Although much attention is now being paid to assessing physicians' clinical performance in order to guide quality improvement, little is known about how well physicians understand their own performance measures, according to lead study author Andrea Cook, PhD, and colleagues (AJR, September 2012, Vol. 199:3, pp. 695-702). Cook is part of the biostatistics unit of the Group Health Research Institute in Seattle.

Radiologists who interpret mammograms have received standard performance information since the 1990s, through a requirement in the Mammography Quality Standards Act (MQSA) that breast imaging facilities collect and review outcomes data for all mammograms they perform, according to Cook's team. But do radiologists take that information in?

"We recently published criteria for minimally acceptable interpretive performance with the idea that radiologists with poorer performance might want to seek additional training," study co-author Diana Miglioretti, PhD, told "There have also been 'ideal performance goals' published in the past. However, radiologists need to know their current performance in order to apply these criteria and determine if they might benefit from additional training."

The study included data gathered between 2005 and 2006 from 174 radiologists from six registries in the Breast Cancer Surveillance Consortium (BCSC) who had completed a mailed survey. The team compared radiologists' estimated and actual recall, false-positive, and cancer detection rates and positive predictive value of biopsy recommendation (PPV2) for screening mammography, as well as their ratings of their performance (lower than, similar to, or higher than that of their peers).

The six BCSC registries included data from San Francisco, North Carolina, New Mexico, New Hampshire, Vermont, and western Washington.

Cook's team found that although most radiologists accurately estimated their cancer detection and recall rates (74% and 78%, respectively), fewer accurately estimated their false-positive rate (19%) and PPV2 (26%). As compared with their peers:

  • 43% of the radiologists included in the study reported recall rates that were similar, while 31% reported lower rates.
  • 52% reported false-positive rates that were similar, while 33% reported lower rates.
  • 72% reported similar cancer detection rates, while 23% reported higher rates.
  • 72% reported similar PPV2 rates, while 38% reported higher rates.

"We weren't surprised that radiologists felt their performance was better than their peers -- I suspect most people believe they are good at their jobs," Miglioretti said. "However, we were surprised that radiologists were unable to accurately estimate their false-positive rates and PPV2. These are important measures for evaluating the benefits and harms of mammography. If the false-positive rate is too high, a lot of women are likely getting unnecessary additional workup. And if the PPV2 is too low, a lot of women are likely getting unnecessary biopsies that turn out to be benign."

Radiologist characteristics did not affect the accuracy of their performance estimations, except that radiologists who interpreted 1,000 or fewer mammograms annually were less accurate at estimating their recall rates, according to Cook and colleagues.

Although 96% of the radiologists who participated in the survey reported receiving audit reports, the data didn't seem to fully inform their sense of their own performance, they wrote.

"We had hypothesized that receipt of audit reports, clinical experience, and fellowship training all would improve radiologists' accuracy at estimating their own interpretative performance, but we found minimal evidence of this relationship," the team wrote. "Only having read a greater volume of mammograms had a positive effect on accurately estimating recall rate, and radiologists who more frequently used numbers or statistics when discussing mammographic results with patients were more accurate in estimating their cancer detection rate."

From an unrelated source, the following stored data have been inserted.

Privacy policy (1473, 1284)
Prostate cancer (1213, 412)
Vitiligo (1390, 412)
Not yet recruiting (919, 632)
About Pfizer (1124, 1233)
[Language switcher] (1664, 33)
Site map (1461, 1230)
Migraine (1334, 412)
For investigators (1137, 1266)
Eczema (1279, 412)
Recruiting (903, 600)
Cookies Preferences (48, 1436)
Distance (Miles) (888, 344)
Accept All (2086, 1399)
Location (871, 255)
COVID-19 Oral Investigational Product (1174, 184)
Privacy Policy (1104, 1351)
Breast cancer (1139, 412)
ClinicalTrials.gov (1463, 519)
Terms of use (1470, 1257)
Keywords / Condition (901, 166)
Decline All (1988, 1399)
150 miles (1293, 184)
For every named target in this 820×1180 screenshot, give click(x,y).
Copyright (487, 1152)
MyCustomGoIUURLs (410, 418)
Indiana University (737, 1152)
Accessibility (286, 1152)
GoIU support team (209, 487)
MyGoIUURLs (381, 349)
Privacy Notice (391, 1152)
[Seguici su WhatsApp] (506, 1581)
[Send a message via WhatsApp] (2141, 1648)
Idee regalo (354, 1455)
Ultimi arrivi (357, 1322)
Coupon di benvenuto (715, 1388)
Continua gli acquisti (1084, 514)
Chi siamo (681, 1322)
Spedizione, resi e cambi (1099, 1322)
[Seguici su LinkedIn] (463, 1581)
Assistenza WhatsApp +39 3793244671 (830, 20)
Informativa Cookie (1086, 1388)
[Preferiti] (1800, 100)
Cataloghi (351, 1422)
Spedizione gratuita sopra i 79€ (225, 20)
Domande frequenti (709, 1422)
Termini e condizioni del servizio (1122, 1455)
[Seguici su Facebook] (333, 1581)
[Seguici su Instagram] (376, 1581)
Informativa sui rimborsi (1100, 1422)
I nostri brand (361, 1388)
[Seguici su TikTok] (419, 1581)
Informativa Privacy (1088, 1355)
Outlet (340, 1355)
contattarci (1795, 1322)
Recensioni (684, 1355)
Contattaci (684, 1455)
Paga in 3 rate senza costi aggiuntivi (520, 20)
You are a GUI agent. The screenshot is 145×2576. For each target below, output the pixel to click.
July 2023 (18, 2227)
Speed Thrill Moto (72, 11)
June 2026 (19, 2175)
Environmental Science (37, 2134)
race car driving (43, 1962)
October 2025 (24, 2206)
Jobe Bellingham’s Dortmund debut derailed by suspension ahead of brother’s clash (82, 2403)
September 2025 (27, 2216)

It's difficult for radiologists to actually improve their mammography interpretation performance if they don't have an accurate perception, Miglioretti concluded.

"If radiologists believe they are better at their jobs than they actually are, then there will be little motivation to get additional training or support to improve their performance," she told "If their false-positive rates are higher than they think they are, then I suspect they will be less likely to work toward adjusting their performance so they can reduce unnecessary workups. We need to understand which areas of our practice might benefit from improvement in order to be motivated to change."